Co-operation is not only a feature of agricultural methods but also, applies to agricultural; organization. ‘Co-operatives’ exist where land is held communally, and all resources of machinery and manual labor are pooled. It is a matter of argument whether this is a fairer means than that of private enterprise, or distributing the rewards of labor, but it often makes for efficiently in countries, where vast tracts of lands are given over the production of cereals.
Modern industry would be impossible without a high degree of the most subtle co-operation. The manufacture of a motor-car may depend on a thousand separate processes, each of which is essential and which must be timed, even in automated plants, to ensure the smooth delivery of the finished product at the end of the assembly line.
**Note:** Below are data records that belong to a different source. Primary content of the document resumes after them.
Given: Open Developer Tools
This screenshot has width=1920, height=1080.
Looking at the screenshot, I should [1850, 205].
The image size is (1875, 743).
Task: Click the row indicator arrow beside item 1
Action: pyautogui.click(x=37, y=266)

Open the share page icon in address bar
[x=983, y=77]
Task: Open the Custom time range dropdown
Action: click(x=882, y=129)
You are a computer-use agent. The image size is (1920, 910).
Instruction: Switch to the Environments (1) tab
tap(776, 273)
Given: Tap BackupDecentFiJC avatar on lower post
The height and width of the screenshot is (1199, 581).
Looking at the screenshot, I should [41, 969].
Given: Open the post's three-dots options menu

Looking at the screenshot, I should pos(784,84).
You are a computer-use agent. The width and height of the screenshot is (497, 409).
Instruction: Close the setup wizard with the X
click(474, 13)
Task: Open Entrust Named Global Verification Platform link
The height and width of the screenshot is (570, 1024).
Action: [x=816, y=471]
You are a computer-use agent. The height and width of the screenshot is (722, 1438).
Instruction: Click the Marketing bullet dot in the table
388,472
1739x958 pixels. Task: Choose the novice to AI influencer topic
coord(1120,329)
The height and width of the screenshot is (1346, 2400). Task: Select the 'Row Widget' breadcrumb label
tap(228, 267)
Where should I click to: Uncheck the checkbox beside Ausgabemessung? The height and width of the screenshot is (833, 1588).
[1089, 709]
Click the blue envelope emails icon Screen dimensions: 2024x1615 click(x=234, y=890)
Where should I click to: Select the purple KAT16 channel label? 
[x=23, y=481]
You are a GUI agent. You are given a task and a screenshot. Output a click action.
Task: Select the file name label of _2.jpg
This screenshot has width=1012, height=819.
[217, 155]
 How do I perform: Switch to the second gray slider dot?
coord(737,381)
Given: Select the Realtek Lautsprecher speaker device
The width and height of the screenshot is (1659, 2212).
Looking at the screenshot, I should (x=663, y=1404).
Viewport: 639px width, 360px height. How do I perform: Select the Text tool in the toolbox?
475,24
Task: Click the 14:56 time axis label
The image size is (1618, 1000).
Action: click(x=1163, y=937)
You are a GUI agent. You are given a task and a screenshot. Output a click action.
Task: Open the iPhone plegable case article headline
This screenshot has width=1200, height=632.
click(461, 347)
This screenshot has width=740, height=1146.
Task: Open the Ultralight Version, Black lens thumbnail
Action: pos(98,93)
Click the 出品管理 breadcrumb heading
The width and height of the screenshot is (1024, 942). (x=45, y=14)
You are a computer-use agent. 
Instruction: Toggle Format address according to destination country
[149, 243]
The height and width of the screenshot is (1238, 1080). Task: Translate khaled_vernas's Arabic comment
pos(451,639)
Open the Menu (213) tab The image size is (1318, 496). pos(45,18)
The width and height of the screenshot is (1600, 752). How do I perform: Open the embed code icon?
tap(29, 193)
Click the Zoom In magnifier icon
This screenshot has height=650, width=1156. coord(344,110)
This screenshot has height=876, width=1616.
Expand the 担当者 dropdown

In modern warfare, success depends entirely on co-operation between army, navy and air force, and also on the co-operation of allied countries; sometimes on that between civilians and the military, as in the ‘underground movement’ of war time Europe. And in peace time, all countries request the co-operation of the public with the police forces.
Government and people, capital and labor, parents and children; must co-operate in the hour of need. In the worst sense, co-operation becomes conspiracy; in the best, unselfishness.